だが幸い、かなり朝の早い時間に、イーリオ達は出立したのだろう。まだ匂いは感じとれる程に残留していた。
――ん?
不審な匂いの動きがある。僅かな不自然さだが、イーリオ達の匂いが、一カ所で動いていない。大きな匂いの塊。これは馬。鉄に木材――おそらく馬車。馬車の手前で匂いが停滞していた。僅かに粒子が滞留しているようだ。揉めたのか。それにしては奇妙だ。それに、彼らの匂いの周り。微かにだが、別の匂いの残滓がある。
更に妙なのは、その別の匂いは、何の兆しもなく突然にそこに表れ、あるかないかの微かさのまま、再び一瞬で途切れている。

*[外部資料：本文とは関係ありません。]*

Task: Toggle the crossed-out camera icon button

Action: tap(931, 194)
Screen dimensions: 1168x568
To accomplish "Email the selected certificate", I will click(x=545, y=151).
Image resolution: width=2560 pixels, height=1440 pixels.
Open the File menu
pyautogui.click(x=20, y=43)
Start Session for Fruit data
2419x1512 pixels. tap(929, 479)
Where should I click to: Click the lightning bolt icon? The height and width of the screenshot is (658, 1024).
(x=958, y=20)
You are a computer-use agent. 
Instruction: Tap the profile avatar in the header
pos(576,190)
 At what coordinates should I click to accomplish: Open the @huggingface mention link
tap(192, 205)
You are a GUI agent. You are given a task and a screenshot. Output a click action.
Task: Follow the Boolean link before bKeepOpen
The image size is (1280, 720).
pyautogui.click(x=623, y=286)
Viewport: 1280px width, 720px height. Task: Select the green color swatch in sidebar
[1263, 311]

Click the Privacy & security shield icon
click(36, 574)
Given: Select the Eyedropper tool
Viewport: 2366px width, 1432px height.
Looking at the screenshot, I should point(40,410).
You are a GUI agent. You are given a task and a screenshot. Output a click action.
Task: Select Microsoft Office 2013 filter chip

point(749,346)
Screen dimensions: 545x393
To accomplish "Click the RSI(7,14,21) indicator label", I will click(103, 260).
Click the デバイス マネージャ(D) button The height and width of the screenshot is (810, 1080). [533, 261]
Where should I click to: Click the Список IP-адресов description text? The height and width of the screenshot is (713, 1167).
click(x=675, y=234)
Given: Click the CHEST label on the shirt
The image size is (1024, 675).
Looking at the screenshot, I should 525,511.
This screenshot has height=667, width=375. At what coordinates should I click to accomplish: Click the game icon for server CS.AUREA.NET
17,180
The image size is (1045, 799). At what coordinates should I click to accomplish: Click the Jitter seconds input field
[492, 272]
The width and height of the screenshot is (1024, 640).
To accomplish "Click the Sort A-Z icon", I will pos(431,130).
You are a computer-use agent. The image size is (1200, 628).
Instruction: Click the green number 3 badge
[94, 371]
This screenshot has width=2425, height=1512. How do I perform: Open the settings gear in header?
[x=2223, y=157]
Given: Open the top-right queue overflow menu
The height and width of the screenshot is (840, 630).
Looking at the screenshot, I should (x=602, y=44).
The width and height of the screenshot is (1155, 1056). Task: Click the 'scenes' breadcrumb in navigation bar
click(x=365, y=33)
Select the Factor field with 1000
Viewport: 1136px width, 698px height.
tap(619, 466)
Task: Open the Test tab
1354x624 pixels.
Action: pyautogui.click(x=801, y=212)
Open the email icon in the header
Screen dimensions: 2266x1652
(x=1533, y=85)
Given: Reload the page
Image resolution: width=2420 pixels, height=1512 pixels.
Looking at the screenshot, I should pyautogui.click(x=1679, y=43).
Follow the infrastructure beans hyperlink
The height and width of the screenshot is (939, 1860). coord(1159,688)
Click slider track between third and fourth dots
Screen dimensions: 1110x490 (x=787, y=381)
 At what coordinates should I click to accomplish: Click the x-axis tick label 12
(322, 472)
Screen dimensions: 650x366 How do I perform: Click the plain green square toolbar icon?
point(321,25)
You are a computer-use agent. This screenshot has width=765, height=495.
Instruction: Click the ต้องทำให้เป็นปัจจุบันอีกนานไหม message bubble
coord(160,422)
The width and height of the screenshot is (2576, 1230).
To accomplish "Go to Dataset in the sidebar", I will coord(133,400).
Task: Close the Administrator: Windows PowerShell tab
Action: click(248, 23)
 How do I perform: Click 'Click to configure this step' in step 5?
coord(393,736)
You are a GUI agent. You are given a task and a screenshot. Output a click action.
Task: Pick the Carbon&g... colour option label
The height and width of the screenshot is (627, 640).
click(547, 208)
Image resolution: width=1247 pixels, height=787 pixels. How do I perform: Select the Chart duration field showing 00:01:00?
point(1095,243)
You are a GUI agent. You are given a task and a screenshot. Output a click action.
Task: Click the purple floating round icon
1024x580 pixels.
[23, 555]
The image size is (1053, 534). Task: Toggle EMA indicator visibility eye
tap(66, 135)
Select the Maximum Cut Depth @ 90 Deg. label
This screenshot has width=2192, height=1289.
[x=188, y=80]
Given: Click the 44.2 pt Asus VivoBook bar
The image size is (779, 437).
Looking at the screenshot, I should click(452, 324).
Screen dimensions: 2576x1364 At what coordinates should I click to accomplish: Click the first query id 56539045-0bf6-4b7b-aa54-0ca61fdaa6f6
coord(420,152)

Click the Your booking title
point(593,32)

この動き方は、まるで鳥のようだ。空から突然飛来して、すぐさま飛び立つ鳥は、マーザドゥでさえ知覚し辛い。だが、鳥ではない。鳥類特有の匂いが形成されておらず、しかも匂いの数はどうやら二つあるようだ。
それにこの微かな匂い。どこか人為的なものを感じる。モニカはこの匂いに集中し、街全体を走査するように、匂いの全景で探索した。
匂いは消えた直後、宿屋の屋根にあった。やはり鳥が飛んで来ただけか。思い過ごしかと再びイーリオ達の匂いを追跡しようとした時――。
時間の層に割って入るように、二対の匂い。
動物でも鳥でもない。無臭に近い、この独特の匂いはネクタル特有のもの――
――鎧獣!
モニカは人獣の中で、人知れず微笑んだ。